**REQUIRED ACTION**
Pictures aside, reproduce exactly each line from the one holding "Open the Invite email address field" through the last line of the material, both ends included.
++++ INPUT DATA
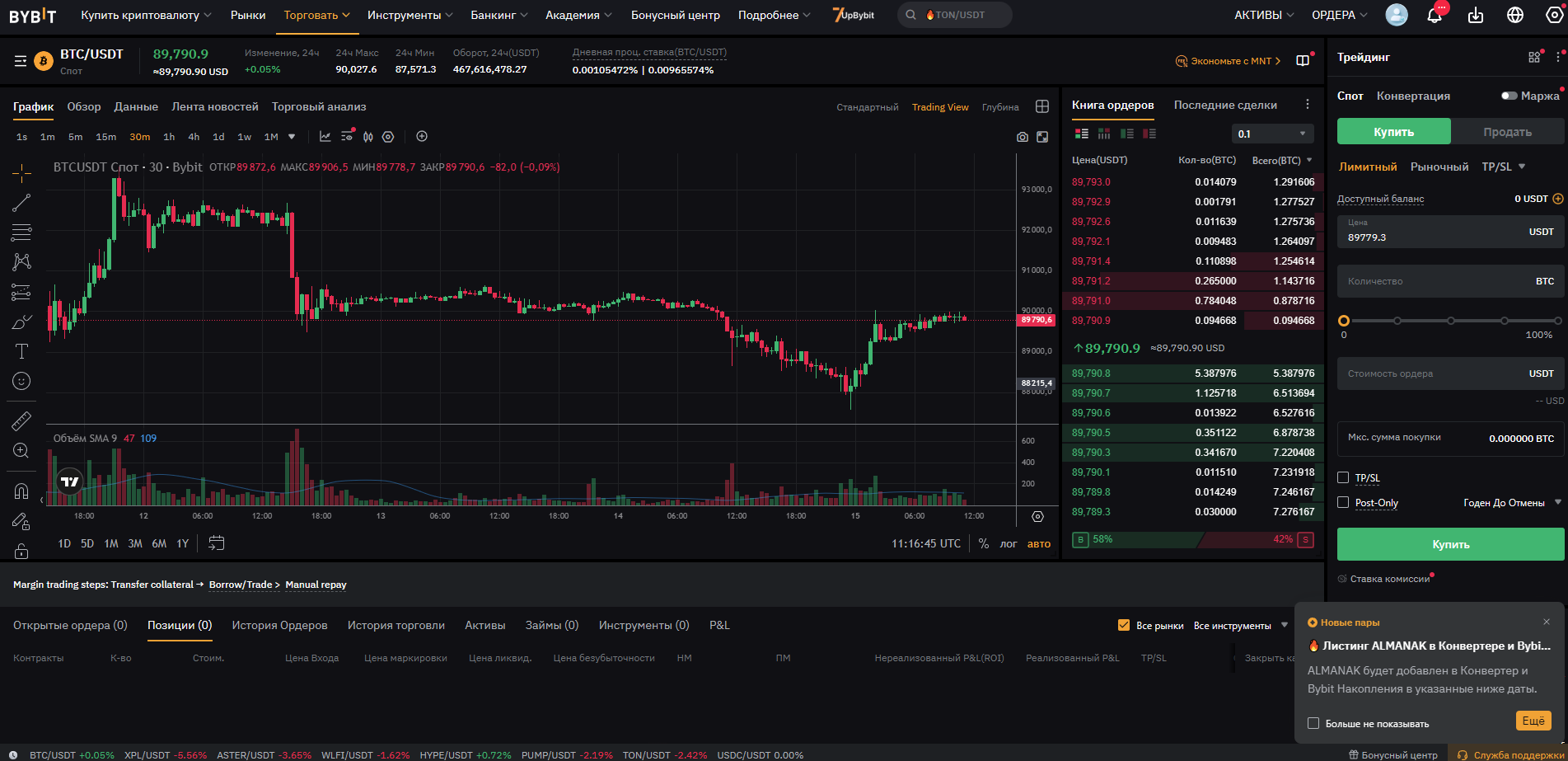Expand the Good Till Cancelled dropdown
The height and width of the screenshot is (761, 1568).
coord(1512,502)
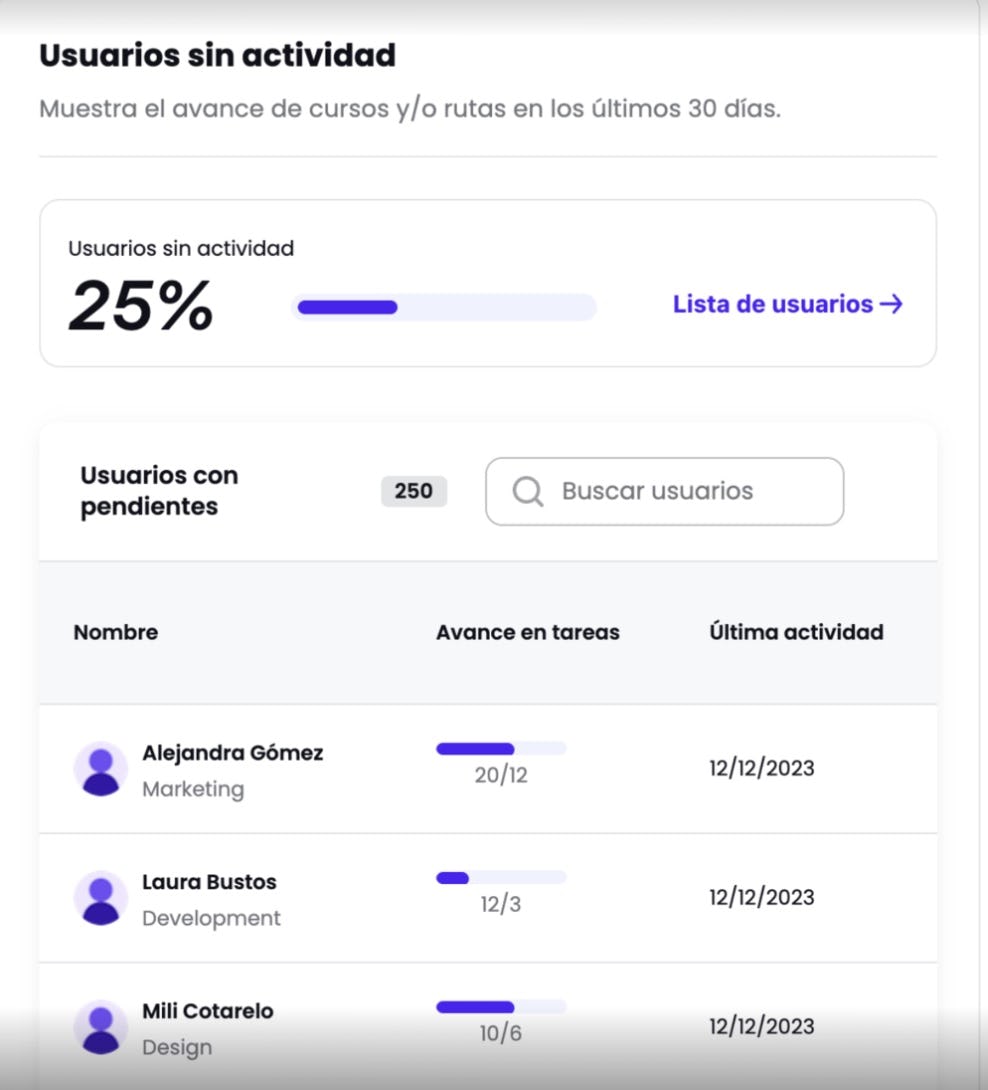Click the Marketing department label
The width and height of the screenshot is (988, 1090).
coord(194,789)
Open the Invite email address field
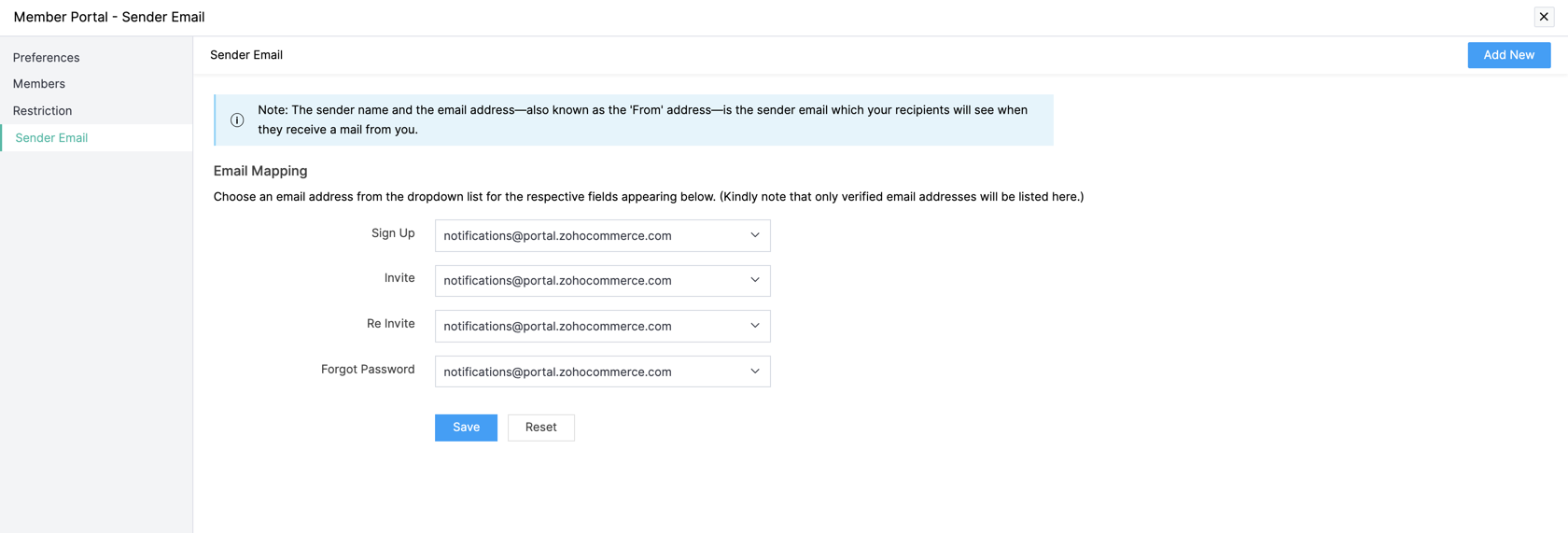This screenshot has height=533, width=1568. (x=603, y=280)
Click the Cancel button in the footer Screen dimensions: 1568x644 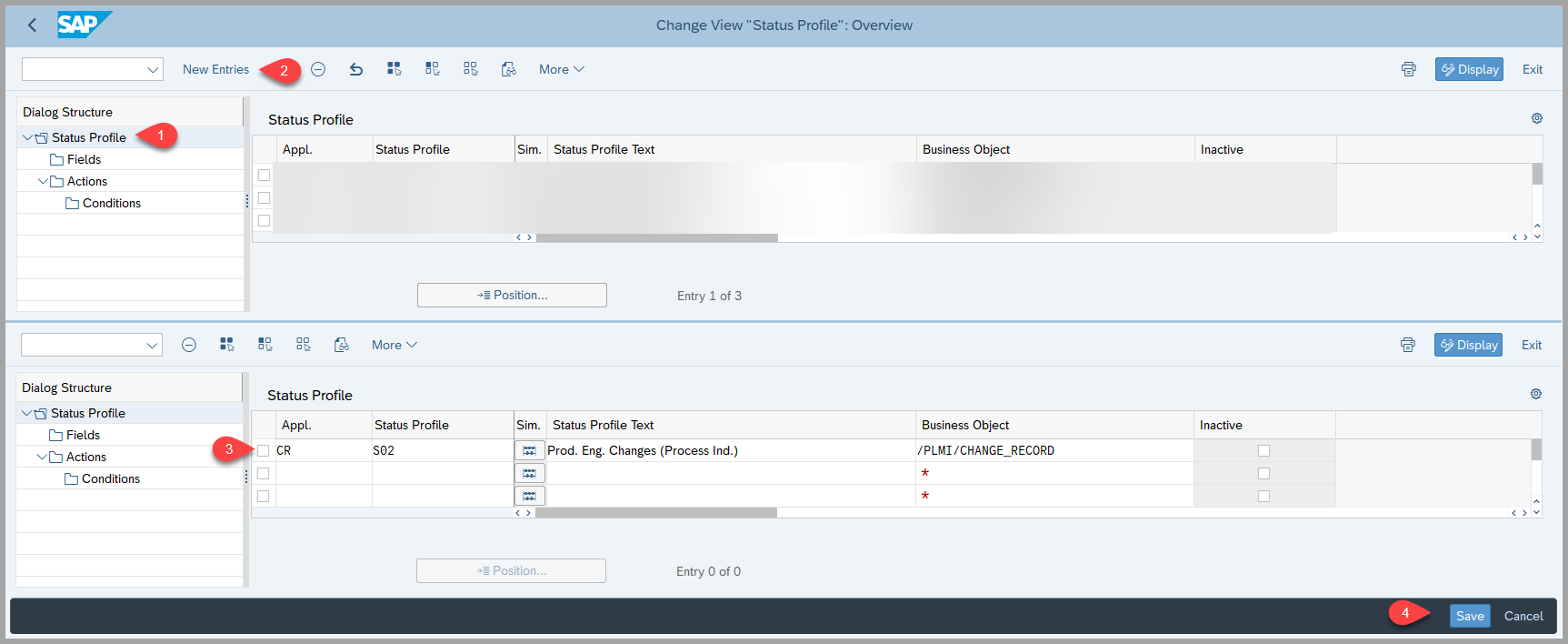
++++++++
**REPLY**
Open the Invite email address field
This screenshot has height=533, width=1568. (x=603, y=280)
Click the Cancel button in the footer Screen dimensions: 1568x644 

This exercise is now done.